Please copy each line from the entries that contains the string "computer".

§ Supplied data
<<<<
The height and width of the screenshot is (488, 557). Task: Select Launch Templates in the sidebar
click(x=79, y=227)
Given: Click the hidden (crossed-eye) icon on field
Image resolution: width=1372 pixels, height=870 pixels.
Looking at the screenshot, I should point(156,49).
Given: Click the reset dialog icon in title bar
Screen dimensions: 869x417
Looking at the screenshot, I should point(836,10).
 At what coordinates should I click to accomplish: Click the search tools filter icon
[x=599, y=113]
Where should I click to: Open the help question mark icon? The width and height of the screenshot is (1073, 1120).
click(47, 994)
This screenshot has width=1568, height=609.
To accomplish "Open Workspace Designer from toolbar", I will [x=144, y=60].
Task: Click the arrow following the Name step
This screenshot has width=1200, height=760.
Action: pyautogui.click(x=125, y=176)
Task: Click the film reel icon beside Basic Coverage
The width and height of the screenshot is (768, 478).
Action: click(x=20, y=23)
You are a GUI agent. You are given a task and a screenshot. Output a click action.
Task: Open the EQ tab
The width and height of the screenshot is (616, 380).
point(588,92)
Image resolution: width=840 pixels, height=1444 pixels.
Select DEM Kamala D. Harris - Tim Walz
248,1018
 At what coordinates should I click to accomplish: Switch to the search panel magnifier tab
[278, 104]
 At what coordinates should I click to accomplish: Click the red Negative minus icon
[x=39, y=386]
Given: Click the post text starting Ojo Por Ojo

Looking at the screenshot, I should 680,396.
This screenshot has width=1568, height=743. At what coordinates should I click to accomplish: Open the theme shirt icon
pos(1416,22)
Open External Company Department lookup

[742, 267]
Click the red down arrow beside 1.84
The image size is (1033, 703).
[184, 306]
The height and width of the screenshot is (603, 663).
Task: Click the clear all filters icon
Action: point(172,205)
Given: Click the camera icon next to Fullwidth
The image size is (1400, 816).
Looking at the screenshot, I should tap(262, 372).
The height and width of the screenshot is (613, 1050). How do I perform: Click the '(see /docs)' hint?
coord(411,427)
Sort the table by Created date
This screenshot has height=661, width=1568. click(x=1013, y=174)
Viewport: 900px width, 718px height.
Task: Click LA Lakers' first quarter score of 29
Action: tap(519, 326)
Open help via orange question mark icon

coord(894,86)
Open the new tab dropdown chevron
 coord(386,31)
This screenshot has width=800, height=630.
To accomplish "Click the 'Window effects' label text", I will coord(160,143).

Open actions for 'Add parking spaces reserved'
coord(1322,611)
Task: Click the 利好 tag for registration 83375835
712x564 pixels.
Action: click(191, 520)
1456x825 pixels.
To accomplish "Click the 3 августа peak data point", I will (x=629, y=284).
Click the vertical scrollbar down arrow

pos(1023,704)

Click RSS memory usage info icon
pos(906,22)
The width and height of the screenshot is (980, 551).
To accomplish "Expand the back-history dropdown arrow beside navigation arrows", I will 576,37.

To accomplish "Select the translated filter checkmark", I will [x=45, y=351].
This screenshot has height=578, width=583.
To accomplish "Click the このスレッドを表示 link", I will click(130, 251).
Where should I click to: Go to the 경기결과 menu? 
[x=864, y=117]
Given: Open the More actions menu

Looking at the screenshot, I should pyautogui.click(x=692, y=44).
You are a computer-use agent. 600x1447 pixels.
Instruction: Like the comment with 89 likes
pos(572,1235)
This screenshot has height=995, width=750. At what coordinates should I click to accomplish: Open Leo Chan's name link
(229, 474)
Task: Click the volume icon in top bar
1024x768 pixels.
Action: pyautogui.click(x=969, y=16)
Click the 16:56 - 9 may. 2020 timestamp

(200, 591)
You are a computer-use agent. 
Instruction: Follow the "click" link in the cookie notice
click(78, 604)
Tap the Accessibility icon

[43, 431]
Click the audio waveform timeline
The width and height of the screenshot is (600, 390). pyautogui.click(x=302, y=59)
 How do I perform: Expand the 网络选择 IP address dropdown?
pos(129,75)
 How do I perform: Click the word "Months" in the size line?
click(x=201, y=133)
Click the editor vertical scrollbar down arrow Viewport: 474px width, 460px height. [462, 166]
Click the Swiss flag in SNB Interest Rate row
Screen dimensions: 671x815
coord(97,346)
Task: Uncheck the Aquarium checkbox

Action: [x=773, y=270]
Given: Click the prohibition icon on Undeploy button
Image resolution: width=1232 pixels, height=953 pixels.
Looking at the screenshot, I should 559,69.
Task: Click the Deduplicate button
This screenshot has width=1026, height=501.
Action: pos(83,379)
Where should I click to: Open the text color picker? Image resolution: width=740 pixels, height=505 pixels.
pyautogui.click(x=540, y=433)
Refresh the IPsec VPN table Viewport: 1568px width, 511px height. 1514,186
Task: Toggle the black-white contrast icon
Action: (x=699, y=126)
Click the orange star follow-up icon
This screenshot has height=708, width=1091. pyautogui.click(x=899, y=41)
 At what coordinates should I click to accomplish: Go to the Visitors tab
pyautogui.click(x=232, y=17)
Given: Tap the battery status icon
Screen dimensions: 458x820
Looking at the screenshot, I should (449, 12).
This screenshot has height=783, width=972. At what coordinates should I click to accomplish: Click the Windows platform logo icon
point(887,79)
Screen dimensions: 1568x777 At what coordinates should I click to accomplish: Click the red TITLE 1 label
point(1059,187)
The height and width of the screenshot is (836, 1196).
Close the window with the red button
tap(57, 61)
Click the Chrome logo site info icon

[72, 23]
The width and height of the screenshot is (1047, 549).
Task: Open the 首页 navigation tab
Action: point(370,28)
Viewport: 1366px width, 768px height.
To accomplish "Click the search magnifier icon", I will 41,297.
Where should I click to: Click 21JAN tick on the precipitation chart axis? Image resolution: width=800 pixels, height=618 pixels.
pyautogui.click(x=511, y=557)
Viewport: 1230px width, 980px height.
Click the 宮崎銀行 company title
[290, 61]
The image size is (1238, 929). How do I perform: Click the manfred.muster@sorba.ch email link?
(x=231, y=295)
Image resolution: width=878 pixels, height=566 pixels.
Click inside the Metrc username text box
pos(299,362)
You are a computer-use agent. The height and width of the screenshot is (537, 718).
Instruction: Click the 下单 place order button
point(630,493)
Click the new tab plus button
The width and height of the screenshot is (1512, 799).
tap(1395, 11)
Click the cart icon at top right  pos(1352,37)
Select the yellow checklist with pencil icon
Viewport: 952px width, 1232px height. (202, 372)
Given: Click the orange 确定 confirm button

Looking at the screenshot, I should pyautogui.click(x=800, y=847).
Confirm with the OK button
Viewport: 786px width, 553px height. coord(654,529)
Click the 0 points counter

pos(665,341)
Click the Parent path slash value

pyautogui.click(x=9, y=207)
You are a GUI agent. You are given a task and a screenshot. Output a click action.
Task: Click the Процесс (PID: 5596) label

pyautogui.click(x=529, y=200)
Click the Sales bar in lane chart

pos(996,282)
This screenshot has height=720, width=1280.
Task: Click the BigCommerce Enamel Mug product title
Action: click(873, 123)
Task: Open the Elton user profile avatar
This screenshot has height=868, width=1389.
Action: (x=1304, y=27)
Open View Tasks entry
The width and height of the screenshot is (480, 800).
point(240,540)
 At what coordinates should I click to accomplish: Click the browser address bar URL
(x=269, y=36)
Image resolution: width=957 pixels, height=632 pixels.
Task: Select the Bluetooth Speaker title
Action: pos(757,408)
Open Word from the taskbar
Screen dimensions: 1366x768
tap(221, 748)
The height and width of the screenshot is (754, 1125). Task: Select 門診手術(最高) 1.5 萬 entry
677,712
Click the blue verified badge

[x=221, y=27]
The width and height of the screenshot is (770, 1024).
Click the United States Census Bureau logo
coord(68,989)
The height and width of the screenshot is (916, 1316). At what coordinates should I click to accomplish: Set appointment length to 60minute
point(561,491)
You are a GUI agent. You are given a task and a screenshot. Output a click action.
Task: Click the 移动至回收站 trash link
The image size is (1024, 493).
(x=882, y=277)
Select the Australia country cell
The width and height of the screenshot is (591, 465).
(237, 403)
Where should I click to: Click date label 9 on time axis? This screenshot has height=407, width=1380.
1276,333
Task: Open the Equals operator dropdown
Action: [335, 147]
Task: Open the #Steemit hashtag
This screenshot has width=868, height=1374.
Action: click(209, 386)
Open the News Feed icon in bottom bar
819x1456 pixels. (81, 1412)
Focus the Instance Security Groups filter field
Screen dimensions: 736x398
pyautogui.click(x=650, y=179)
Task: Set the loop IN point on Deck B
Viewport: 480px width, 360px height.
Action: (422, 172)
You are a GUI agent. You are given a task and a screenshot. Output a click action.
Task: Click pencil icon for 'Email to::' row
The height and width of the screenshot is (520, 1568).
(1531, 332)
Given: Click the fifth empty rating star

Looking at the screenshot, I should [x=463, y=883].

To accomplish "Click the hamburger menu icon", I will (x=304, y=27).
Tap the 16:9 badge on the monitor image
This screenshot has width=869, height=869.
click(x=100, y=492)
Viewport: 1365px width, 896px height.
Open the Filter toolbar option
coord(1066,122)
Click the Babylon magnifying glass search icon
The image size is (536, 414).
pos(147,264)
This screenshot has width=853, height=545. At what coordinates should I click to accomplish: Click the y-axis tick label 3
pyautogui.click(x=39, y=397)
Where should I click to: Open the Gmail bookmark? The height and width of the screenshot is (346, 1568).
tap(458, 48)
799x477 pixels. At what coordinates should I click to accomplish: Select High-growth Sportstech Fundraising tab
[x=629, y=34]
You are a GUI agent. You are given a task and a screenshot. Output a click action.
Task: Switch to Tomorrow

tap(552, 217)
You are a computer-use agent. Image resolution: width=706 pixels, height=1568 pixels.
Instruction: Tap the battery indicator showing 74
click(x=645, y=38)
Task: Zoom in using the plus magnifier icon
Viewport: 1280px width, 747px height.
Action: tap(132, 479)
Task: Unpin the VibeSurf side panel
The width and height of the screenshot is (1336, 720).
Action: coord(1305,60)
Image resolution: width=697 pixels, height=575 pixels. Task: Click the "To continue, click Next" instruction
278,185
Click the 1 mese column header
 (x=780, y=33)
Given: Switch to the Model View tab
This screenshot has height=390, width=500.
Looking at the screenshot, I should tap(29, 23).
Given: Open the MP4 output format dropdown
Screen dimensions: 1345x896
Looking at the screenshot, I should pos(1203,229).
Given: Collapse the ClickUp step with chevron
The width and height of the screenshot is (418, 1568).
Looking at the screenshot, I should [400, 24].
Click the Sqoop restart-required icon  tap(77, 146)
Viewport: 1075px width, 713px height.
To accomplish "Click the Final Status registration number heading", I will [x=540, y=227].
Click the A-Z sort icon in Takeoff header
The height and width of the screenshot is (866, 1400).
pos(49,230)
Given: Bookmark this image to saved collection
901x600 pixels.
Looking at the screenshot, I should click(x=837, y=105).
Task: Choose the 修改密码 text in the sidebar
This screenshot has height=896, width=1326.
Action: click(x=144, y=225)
>>>>
§ Reply to the exercise
You are a computer-use agent. 600x1447 pixels.
You are a computer-use agent. 
You are a computer-use agent. The height and width of the screenshot is (537, 718).
You are a computer-use agent. Image resolution: width=706 pixels, height=1568 pixels.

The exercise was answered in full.